** Task goal **
Extract the listing below from its first line through the line containing "tap(543, 258)", reproducing each line verbatim. Leave the pictures out of your answer.

** Data in this exercise **

#####

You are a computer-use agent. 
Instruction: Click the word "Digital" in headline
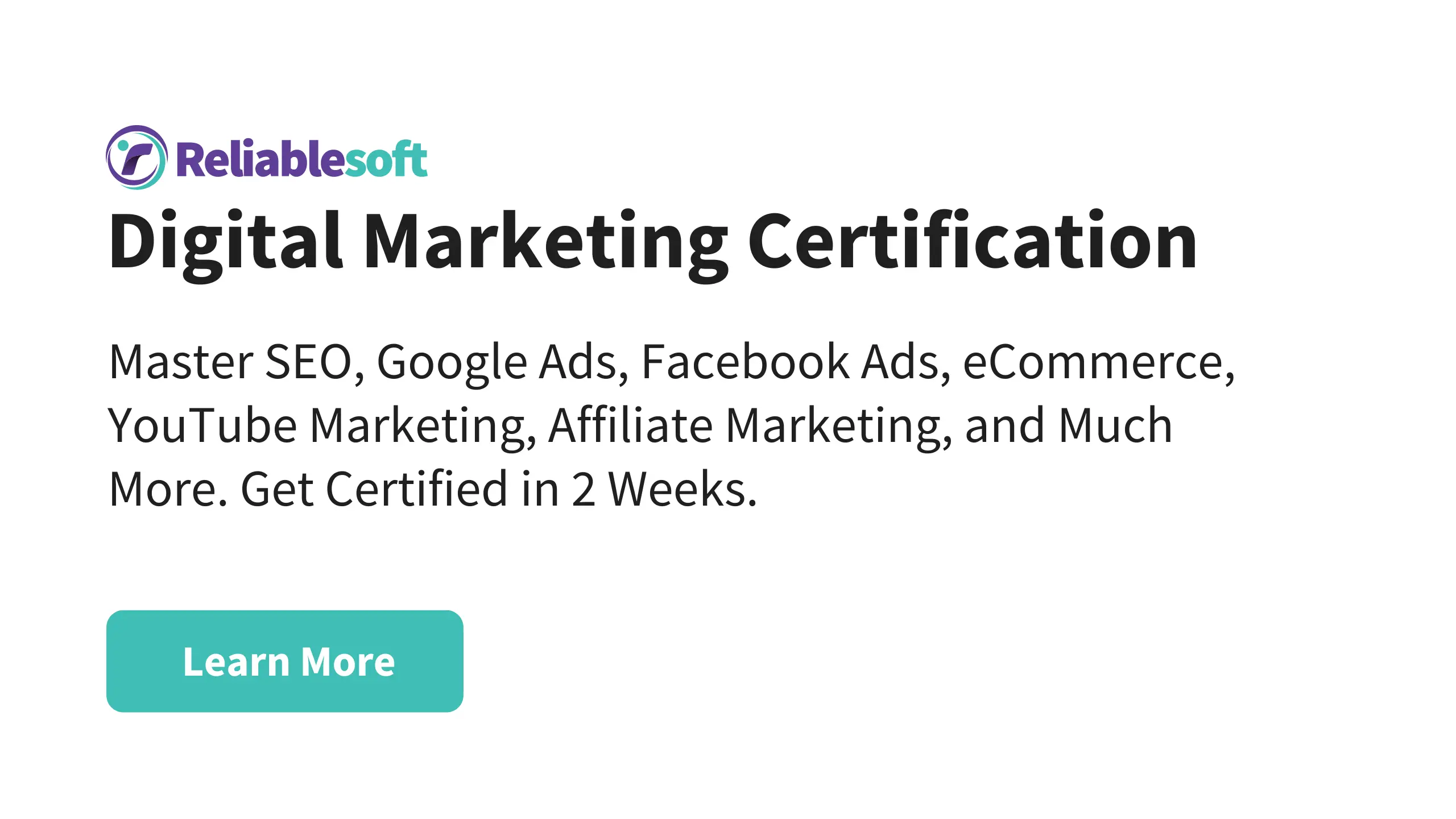click(x=226, y=241)
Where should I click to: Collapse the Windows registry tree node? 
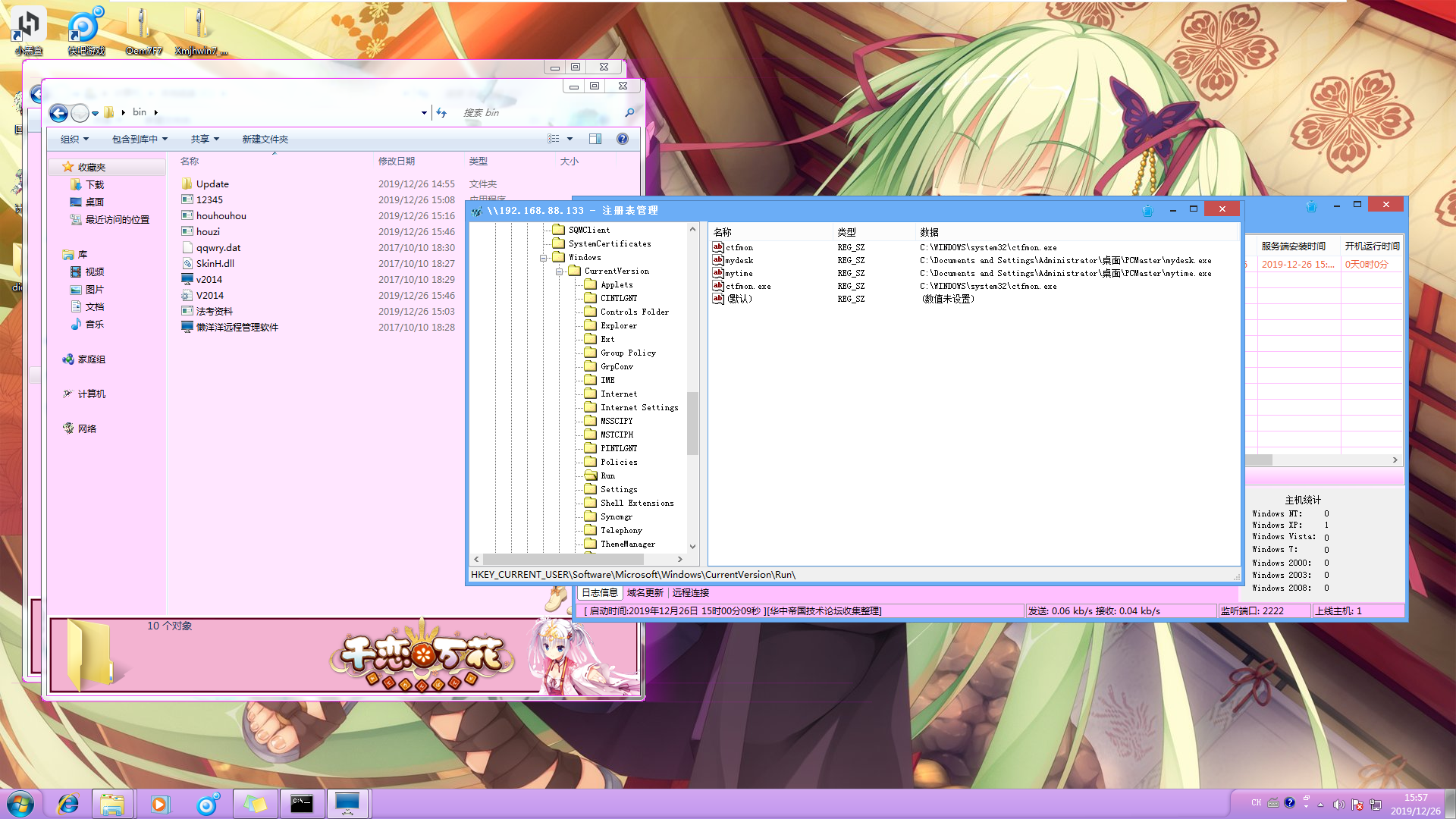tap(543, 258)
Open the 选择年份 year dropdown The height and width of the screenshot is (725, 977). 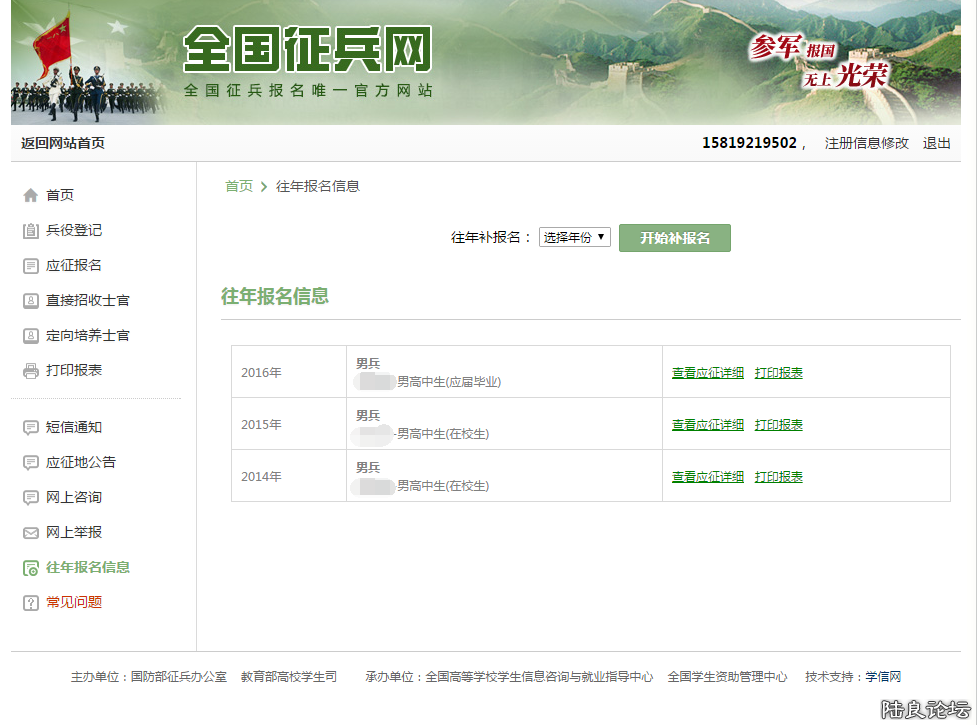pyautogui.click(x=574, y=237)
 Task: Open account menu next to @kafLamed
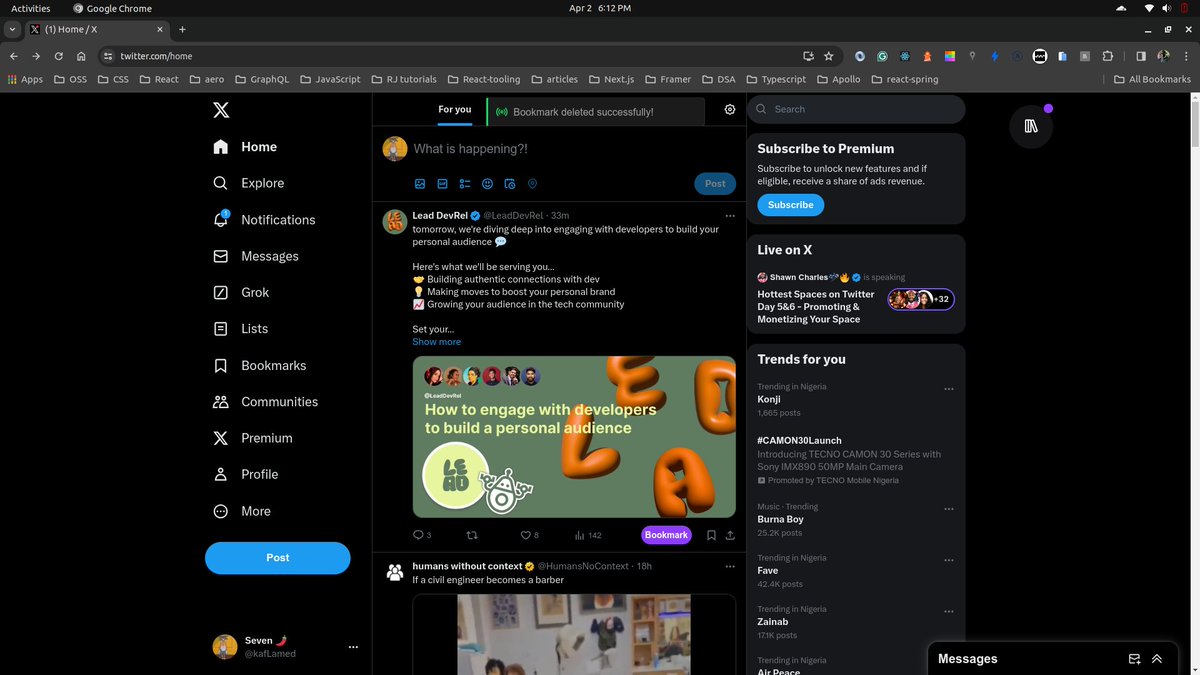(x=353, y=646)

#####

** Task result **
You are a computer-use agent. 
Instruction: Click the word "Digital" in headline
click(x=226, y=241)
Where should I click to: Collapse the Windows registry tree node? 
tap(543, 258)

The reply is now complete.